Rasya mengangguk, lalu berdiri dan memakai pakaiannya untuk sehat subuh, ketiganya sholat dengan khusyuk, dengan Aji yang sebagai imam.
Setelah sholat, Dita langsung ke dapur membuat sarapan, sedangkan Aji dan Rasya tengah menjaga si bungsu yang sedang sakit.
Dita memutuskan memasak kwetiaw goreng, dengan bumbu sederhana, hanya ada telur, cabai, udang, daun bawang, tomat, bawang merah dan putih, gula, garam, penyedap rasa, kecap manis, sawi dan juga sewiran ayam goreng.

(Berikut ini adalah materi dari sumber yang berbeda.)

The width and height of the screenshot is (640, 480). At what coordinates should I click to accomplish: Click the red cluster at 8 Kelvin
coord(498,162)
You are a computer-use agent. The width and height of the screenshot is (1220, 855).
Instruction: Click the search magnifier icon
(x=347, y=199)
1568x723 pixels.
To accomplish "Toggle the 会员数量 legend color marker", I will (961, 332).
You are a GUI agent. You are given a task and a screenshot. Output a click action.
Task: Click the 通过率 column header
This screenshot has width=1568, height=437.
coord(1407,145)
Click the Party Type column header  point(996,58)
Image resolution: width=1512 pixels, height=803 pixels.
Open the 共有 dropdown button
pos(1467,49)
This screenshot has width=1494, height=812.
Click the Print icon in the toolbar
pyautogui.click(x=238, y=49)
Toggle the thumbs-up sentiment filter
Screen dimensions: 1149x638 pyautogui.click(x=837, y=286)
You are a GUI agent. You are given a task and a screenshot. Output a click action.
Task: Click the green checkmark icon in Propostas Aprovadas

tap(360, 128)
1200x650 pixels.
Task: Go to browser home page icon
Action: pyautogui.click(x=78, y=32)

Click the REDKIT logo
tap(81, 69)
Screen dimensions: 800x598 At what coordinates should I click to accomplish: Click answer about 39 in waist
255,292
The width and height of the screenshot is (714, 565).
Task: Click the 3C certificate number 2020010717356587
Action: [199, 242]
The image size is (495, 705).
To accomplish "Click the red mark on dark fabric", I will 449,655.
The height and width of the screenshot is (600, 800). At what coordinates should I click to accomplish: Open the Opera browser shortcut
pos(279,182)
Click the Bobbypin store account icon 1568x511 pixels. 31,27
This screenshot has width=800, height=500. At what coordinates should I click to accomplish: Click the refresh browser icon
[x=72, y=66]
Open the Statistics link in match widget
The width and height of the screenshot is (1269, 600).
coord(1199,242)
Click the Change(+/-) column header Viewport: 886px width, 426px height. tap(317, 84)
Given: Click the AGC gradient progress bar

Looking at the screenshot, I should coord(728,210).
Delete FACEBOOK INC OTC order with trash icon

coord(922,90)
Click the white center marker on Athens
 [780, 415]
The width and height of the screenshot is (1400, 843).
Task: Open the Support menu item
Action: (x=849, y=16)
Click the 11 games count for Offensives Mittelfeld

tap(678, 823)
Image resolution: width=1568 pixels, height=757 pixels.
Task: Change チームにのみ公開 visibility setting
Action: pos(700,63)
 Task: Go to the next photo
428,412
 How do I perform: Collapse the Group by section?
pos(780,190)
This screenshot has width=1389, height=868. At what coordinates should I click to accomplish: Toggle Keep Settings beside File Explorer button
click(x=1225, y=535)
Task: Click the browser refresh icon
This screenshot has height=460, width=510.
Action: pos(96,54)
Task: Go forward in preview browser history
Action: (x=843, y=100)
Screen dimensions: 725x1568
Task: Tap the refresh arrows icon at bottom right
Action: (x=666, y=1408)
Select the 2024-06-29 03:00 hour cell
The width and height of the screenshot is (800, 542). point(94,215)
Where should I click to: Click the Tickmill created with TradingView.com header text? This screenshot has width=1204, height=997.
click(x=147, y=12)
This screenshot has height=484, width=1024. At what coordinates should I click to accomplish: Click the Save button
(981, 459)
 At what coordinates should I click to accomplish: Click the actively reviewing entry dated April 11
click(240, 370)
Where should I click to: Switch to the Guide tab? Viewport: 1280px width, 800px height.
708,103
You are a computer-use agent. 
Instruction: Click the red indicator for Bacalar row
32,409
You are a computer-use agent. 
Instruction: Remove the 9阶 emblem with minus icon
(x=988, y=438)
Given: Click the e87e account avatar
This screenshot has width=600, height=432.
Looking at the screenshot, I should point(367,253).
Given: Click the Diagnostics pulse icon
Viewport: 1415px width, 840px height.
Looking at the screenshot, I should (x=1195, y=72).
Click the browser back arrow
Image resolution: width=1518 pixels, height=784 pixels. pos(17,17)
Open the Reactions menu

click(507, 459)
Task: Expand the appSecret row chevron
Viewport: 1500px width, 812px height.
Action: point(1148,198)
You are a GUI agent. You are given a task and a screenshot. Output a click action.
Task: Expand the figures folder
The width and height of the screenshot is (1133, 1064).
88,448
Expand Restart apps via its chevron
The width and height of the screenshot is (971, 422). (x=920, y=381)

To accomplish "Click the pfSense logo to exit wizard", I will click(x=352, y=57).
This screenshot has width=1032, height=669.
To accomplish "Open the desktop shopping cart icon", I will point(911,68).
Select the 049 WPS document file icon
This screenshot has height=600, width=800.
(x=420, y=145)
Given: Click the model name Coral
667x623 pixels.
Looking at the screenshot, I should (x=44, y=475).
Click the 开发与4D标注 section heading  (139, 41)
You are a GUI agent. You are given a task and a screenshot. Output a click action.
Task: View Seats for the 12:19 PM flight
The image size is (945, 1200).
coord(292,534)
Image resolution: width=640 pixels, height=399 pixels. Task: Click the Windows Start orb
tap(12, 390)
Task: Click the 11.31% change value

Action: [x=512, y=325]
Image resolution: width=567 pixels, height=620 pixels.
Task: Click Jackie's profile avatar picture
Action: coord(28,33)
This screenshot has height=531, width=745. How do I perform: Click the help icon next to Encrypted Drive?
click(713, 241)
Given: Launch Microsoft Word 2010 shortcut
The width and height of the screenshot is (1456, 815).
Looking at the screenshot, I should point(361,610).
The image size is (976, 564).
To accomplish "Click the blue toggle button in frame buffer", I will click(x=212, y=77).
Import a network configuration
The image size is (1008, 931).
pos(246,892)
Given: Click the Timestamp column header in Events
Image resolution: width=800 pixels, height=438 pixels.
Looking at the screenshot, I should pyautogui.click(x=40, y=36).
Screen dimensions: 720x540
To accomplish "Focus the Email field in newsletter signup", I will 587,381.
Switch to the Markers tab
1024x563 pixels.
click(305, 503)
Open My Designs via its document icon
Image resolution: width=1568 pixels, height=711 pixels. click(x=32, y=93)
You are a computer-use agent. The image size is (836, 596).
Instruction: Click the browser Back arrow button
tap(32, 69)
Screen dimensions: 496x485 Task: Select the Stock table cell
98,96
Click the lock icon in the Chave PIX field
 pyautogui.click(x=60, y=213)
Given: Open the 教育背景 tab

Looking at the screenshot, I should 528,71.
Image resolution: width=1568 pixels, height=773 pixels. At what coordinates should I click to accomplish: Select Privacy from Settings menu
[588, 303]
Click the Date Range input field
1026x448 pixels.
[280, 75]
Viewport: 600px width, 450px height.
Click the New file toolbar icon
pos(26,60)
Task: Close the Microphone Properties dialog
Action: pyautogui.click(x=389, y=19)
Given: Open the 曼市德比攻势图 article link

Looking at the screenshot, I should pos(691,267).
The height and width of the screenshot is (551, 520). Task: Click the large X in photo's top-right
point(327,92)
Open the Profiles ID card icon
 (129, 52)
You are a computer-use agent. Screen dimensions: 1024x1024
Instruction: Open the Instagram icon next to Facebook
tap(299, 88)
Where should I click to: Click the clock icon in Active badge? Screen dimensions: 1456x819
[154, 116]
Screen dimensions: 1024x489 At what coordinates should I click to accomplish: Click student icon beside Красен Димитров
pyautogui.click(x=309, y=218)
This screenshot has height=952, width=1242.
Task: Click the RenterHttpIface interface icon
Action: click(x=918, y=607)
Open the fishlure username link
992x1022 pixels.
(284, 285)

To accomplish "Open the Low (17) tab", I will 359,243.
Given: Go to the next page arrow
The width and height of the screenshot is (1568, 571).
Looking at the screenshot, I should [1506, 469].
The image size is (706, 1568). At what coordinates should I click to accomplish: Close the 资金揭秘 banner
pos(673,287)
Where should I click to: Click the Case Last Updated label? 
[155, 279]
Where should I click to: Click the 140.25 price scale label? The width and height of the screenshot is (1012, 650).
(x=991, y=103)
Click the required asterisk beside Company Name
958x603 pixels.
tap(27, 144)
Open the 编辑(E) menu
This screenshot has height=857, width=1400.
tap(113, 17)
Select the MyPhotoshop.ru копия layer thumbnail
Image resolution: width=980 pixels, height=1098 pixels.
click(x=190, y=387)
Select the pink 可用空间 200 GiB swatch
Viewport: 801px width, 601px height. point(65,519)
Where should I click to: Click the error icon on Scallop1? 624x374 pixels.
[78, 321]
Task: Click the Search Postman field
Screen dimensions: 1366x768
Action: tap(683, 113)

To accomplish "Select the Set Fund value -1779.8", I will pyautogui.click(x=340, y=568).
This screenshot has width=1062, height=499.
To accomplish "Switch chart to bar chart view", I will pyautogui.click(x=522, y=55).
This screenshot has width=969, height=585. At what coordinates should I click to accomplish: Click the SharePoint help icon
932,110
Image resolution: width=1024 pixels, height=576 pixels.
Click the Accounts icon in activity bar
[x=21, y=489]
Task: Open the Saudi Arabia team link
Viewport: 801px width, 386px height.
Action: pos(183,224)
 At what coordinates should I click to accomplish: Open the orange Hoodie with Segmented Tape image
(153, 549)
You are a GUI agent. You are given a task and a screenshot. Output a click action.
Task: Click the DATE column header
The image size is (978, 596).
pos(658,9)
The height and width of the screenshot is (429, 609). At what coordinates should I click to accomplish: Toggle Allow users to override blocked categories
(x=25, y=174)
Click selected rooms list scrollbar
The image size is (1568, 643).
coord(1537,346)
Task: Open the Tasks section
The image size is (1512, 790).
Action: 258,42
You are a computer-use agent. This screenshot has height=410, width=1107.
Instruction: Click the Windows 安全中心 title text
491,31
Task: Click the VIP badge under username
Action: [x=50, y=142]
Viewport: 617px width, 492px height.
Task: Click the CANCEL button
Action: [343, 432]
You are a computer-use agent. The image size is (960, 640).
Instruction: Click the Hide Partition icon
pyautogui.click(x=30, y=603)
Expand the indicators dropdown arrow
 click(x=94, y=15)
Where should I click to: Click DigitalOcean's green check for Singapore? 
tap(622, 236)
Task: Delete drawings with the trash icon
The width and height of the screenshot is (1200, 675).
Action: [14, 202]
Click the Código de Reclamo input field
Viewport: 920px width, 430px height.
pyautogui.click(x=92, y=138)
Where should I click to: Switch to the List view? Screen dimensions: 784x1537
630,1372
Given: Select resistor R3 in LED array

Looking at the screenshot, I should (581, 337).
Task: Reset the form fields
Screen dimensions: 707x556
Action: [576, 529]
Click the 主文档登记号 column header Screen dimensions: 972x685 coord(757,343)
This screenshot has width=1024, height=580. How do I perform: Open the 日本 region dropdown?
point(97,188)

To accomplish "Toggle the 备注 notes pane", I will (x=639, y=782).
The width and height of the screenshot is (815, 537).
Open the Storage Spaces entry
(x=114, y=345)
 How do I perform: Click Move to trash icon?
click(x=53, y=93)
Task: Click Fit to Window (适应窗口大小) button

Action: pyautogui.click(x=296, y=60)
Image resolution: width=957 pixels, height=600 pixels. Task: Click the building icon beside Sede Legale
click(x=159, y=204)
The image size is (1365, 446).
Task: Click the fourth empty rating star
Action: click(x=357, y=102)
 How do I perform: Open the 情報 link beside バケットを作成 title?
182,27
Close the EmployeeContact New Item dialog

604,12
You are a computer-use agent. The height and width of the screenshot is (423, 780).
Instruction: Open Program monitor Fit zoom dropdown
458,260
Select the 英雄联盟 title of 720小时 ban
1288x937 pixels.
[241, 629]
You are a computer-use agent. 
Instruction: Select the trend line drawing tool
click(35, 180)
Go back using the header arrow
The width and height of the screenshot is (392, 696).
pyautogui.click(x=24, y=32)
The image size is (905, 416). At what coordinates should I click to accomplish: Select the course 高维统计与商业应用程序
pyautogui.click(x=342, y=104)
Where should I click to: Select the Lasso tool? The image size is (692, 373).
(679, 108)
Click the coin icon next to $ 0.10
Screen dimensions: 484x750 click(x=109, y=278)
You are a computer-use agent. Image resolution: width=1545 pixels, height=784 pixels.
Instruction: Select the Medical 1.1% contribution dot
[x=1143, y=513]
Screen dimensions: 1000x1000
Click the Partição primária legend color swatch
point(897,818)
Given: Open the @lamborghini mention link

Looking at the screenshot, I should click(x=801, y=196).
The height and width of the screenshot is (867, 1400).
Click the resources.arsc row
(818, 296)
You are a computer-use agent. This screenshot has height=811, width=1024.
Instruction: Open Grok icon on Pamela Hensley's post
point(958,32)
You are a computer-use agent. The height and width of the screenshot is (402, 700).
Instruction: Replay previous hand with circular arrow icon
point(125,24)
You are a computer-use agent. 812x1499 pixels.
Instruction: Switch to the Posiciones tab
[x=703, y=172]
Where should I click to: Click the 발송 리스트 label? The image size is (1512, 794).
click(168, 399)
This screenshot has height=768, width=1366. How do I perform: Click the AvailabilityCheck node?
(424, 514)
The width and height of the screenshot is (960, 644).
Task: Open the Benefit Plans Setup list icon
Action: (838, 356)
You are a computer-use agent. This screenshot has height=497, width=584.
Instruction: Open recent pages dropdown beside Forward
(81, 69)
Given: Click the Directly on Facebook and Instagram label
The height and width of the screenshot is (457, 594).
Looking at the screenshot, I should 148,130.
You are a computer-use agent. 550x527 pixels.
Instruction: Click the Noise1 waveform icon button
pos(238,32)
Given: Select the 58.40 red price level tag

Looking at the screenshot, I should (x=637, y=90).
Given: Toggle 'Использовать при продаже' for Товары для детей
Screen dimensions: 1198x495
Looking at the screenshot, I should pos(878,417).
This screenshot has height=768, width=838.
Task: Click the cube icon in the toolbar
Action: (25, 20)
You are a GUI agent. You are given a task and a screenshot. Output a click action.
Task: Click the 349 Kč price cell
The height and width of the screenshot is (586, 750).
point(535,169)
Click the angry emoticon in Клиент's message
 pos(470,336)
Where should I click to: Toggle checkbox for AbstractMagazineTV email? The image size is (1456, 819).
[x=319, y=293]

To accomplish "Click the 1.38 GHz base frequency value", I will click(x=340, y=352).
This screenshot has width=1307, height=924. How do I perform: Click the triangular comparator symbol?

Tak lupa pula Dita mempersiapkan bahan untuk membuat bubur ayam. Untung saja Arsya bukan tipe anak yang ketika sakit susah makan, malah anak itu terkesan sangat lahap ketika sakit.
Pertama Dita membuat sarapan untuk suaminya dan Rasya, lalu bubur ayam untuk Arsya.
Hingga pekikan dari kamar anaknya membuat Dita langsung bergegas menuju kamar itu. Sesampainya di kamar, betapa terkejutnya ia melihat Arsya kejang dan terus bergumam memangil dirinya.
Langsung saja Aji membawa tubuh mungil itu ke rumah sakit, dengan panik Dita kembali ke dapur dan mematikan kompor, lalu membawa dompet dan juga perlengkapan lainnya.
Selama di perjalanan, diisi oleh tangisan Rasya dan juga Dita, sedangkan Aji mencoba untuk menenangkan dirinya sendiri.
"Gak mau tau, Rasya harus jadi dokter." Pekikan itu membuat fokus Aji dan Dita langsung melihat ke arah Rasya yang menangis ketakutan.
"Iya, Abang bakal jadi dokter yah, sayang. Jangan panik, nanti adek pasti sembuh, sekarang Abang berdoa aja buat adek. "
Rasya mengangguk kuat. Ia akan menjadi dokter.